Artificial Intelligence in Drug Design

Abstract

Artificial Intelligence (AI) plays a pivotal role in drug discovery. In particular artificial neural networks such as deep neural networks or recurrent networks drive this area. Numerous applications in property or activity predictions like physicochemical and ADMET properties have recently appeared and underpin the strength of this technology in quantitative structure-property relationships (QSPR) or quantitative structure-activity relationships (QSAR). Artificial intelligence in de novo design drives the generation of meaningful new biologically active molecules towards desired properties. Several examples establish the strength of artificial intelligence in this field. Combination with synthesis planning and ease of synthesis is feasible and more and more automated drug discovery by computers is expected in the near future.

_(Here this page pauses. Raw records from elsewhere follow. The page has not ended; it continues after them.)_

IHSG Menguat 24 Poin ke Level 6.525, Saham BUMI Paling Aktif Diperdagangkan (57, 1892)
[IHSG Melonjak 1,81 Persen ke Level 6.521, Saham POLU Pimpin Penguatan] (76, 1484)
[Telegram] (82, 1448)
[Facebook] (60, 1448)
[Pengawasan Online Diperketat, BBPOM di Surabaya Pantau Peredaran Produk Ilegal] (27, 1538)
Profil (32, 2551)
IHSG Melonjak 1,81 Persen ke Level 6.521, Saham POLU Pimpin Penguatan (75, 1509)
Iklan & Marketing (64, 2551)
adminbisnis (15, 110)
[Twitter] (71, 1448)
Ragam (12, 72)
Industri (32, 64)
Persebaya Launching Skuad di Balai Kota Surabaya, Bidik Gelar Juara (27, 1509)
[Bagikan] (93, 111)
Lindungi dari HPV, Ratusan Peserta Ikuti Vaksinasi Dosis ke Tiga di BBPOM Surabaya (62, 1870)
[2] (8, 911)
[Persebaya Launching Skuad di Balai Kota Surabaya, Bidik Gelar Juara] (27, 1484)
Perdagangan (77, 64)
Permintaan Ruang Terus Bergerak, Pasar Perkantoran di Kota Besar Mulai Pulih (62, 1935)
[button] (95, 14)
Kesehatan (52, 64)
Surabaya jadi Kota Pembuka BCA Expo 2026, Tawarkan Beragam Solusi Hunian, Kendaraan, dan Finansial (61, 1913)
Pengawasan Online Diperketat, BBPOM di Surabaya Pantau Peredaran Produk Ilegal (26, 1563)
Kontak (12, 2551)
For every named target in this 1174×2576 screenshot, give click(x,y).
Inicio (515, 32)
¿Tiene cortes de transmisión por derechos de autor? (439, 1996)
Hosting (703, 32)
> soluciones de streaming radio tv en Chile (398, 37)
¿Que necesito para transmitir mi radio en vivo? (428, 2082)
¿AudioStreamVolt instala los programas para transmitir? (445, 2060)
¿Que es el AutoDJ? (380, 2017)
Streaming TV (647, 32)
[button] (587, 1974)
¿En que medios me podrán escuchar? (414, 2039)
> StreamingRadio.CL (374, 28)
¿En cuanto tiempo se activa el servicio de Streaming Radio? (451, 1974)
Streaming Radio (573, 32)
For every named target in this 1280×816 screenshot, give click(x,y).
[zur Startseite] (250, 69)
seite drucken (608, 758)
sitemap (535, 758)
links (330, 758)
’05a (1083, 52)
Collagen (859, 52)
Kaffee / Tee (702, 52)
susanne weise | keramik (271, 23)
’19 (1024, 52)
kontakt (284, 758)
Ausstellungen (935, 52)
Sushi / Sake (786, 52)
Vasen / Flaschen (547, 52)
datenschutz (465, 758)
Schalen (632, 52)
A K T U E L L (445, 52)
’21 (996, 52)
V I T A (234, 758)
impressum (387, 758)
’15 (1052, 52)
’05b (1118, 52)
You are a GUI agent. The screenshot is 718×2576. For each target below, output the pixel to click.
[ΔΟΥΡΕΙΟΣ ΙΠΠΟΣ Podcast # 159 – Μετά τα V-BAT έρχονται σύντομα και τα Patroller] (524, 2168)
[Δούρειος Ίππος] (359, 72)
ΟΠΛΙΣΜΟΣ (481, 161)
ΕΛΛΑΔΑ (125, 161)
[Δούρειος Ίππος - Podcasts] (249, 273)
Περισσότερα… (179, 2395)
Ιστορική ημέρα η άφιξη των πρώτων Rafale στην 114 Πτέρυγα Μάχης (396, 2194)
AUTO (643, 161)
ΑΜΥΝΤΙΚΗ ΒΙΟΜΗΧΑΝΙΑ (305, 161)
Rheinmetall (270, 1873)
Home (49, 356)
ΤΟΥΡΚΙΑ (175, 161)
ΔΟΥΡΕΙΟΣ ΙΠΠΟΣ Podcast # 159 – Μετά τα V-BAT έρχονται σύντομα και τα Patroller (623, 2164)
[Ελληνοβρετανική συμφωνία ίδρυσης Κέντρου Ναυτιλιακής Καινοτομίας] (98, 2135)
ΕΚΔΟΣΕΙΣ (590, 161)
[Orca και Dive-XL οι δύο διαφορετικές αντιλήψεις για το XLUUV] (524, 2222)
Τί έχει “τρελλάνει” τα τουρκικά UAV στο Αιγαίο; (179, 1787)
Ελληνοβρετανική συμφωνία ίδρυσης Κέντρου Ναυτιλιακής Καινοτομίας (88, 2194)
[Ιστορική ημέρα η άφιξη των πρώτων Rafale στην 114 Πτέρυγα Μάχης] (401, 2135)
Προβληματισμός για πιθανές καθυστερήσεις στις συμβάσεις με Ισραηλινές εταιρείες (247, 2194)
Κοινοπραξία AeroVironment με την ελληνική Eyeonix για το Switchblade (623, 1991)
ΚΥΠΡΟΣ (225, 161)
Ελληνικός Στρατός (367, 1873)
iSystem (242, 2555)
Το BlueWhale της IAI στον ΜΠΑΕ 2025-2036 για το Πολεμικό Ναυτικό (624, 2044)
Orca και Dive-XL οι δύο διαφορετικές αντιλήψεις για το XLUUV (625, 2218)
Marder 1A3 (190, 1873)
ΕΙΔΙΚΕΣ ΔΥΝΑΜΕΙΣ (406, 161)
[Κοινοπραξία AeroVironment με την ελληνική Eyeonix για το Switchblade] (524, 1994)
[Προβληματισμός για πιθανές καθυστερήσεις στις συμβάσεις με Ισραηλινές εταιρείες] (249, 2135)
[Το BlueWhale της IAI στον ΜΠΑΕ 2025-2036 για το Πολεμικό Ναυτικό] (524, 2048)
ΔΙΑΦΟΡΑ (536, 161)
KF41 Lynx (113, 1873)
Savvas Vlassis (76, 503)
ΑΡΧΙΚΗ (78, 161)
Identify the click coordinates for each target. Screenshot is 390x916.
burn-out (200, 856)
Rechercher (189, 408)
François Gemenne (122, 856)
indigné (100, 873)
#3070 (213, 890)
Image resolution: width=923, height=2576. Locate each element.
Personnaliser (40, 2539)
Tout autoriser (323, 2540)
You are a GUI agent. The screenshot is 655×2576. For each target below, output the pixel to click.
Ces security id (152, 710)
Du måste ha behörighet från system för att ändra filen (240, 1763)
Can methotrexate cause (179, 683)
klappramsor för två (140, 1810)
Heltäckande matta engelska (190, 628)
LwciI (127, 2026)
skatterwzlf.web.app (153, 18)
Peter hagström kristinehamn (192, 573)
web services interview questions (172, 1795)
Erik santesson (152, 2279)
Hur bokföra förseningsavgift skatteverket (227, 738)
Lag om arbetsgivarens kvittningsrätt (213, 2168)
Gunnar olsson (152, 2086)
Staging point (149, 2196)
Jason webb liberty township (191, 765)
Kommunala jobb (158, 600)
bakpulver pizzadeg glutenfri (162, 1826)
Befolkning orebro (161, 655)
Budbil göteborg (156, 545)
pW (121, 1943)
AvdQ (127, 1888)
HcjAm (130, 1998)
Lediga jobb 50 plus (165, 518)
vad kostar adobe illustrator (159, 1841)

Keywords: artificial intelligence; de novo design; deep learning; neural networks; property prediction; quantitative structure-activity relationship (QSAR); quantitative structure-property prediction (QSPR).

Figure 1

Neurons are connected to each other. Incoming signals are multiplied by a weight. The output signal z_j is given by the sum of this products plus a bias transformed by an activation function. Examples of activation functions are graphically shown, like the rectified linear unit (ReLU) or the Gaussian function. For each neuron in the neural net, weights and biases need to be trained. Deep neural networks have several hidden layers with many neurons. The number of neurons typically varies between different layers.

Figure 2

Toxicophoric features identified from the Tox21 dataset by the neural network [8].

Figure 3

(A) Recurrent neural networks (RNNs) use sequential data. The output for the next element depends on the previous element. Thus, RNNs have a memory. h_i represent the hidden state at each neuron. They are updated based on the input x and the hidden state from the previous neuron. (B) In the UG-RNN approach, molecules are described as undirected graphs and fed into a RNN. Each vertex of a molecular graph is selected as a root node and becomes the endpoint of a directed graph. Output for all nodes is traversed along the graph until the root node is reached. All signals are summed to give the final output of the RNN, which enters into the NN for property training. (C) Graph convolutional models use the molecular graph. For each atom a feature vector is defined and used to pass on information for the neighboring atoms. In analogy to circular fingerprints different layers of neighboring atoms are passed through convolutional networks. Summation of the different atomic layers for all atoms results in the final vector entering the neural network for training.

Figure 4

(A) A variational autoencoder consists of two neural networks. The encoder network transforms the molecular description into a description vector, the latent space, while the decoder network is trained to translate a latent space vector into a molecule. (B) The adversarial autoencoder comprises a standard autoencoder, which learns to generate chemical structures. The discriminator network compares descriptions from a defined distribution to structures generated from the autoencoder.